| Consigne écrite |
Rédigez la suite du texte sur la crise de Postes Canada en reprenant après sa dernière phrase.

La fracture numérique aggrave ces problèmes. Malgré les initiatives gouvernementales en matière de large bande, environ 18% des Canadiens ruraux n’ont toujours pas accès à Internet fiable, selon les données du CRTC. Pour ces citoyens, le courrier physique reste essentiel pour tout, des services gouvernementaux aux opérations bancaires.
Le critique de l’opposition conservatrice James Bezan s’est emparé de la crise, la qualifiant « d’exemple supplémentaire de la mauvaise gestion libérale des actifs de l’État. » Son alternative proposée—une privatisation partielle tout en maintenant les obligations de service—a suscité de vives critiques du NPD et du Bloc Québécois.
« La privatisation serait un désastre pour les petites communautés, » soutient le chef du NPD Jagmeet Singh. « Regardez ce qui s’est passé avec d’autres services privatisés—les prix augmentent, le service se détériore, et les zones rurales sont abandonnées. »
L’opinion publique reste divisée. Un récent sondage Angus Reid montre que 54% des Canadiens soutiennent le maintien de Postes Canada comme entité entièrement publique, tandis que 31% favorisent une forme de privatisation, le reste étant indécis. Le soutien au service postal est plus fort chez les Canadiens âgés et ceux des régions rurales.

| Lignes de données |

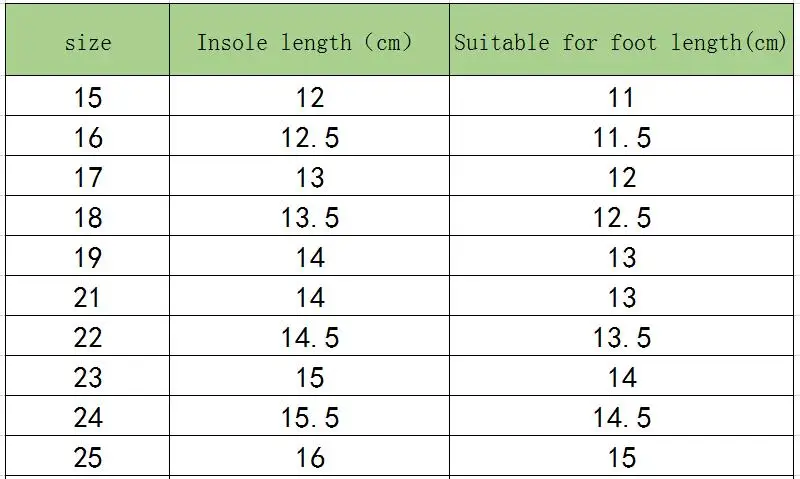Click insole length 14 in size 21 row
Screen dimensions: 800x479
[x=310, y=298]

...

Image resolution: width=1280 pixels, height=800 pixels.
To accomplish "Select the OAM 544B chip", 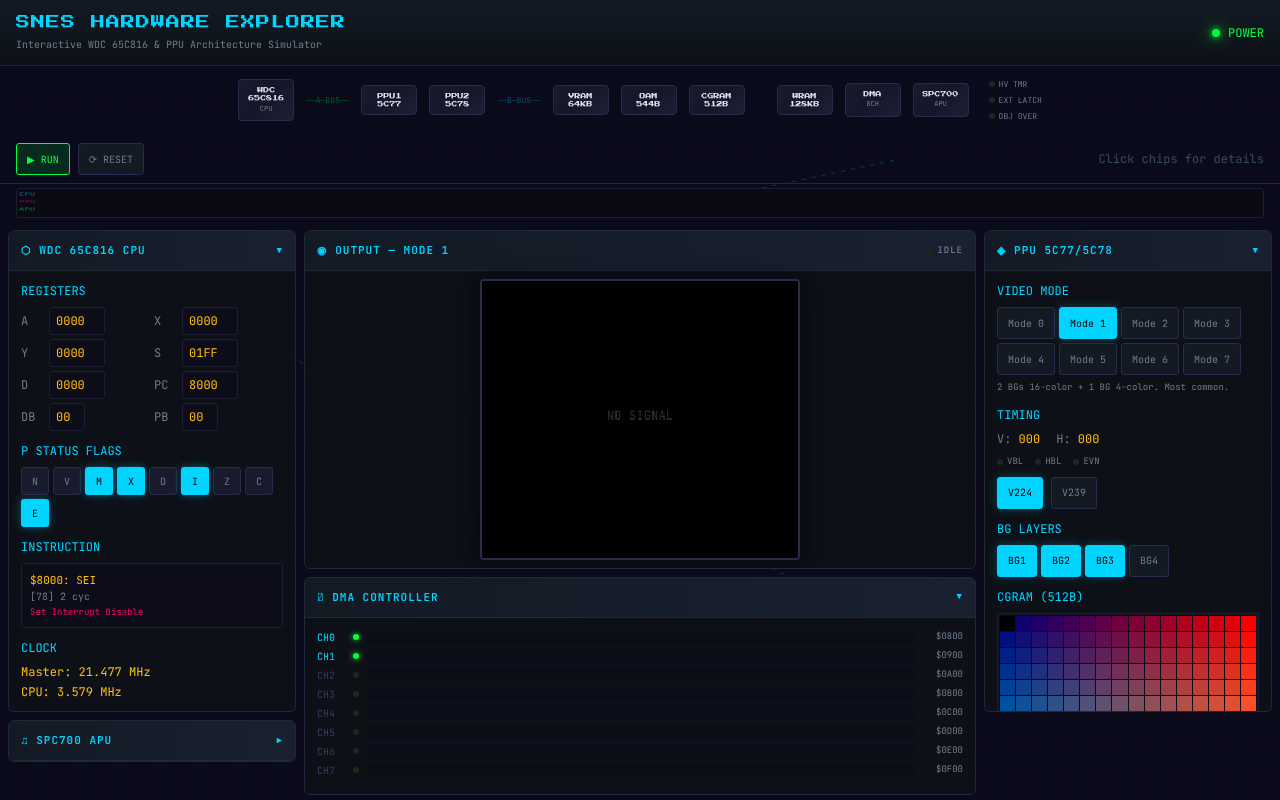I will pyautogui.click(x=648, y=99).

==

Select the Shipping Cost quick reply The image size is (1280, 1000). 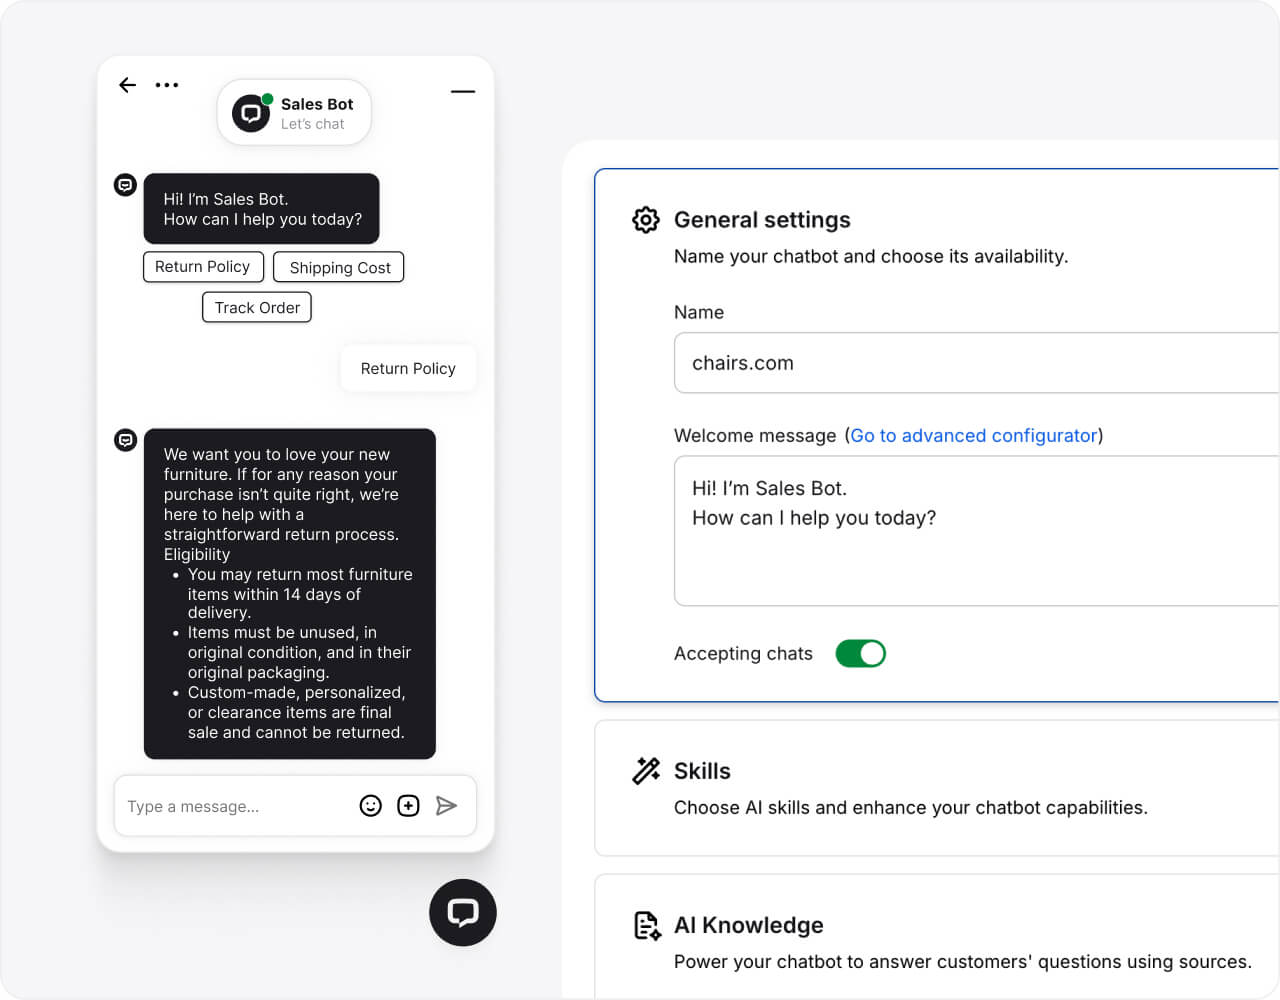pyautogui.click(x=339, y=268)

| Résultat ci-dessous |
Au centre commercial Rideau hier, j’ai interrogé des clients sur leur utilisation des services postaux. Le fossé générationnel était frappant. Marion Williams, 72 ans, visite son bureau de poste local chaque semaine: « Je paie encore mes factures par la poste et j’envoie des cartes à mes petits-enfants. » En revanche, Alex Nguyen, étudiant de 23 ans, ne se souvenait pas de la dernière fois qu’il avait envoyé une lettre: « Tout ce dont j’ai besoin est numérique. J’utilise Postes Canada uniquement quand je commande quelque chose en ligne. »
Le syndicat a proposé une vision alternative—l’expansion vers de nouveaux domaines de service comme les services bancaires postaux, les centres communautaires et les partenariats de livraison du dernier kilomètre avec les services gouvernementaux. Ils soulignent des modèles internationaux réussis comme New Zealand Post, qui s’est diversifié dans les services numériques tout en maintenant l’infrastructure physique.
Alors que les préparatifs de grève s’accélèrent et que l’insolvabilité se profile, les Canadiens pourraient bientôt faire face à des perturbations dans tout, de la livraison des passeports à l’expédition des petites entreprises. Le gouvernement a promis des plans d’urgence mais n’a pas encore communiqué les détails.
Debout devant la Colline du Parlement où les travailleurs postaux manifestaient hier, j’ai été rappelé qu’il ne s’agit pas seulement de courrier—il s’agit du type de services publics que les Canadiens valorisent dans un monde de plus en plus numérique. Quelle que soit la solution qui émergera, elle révélera beaucoup sur nos priorités en tant que nation.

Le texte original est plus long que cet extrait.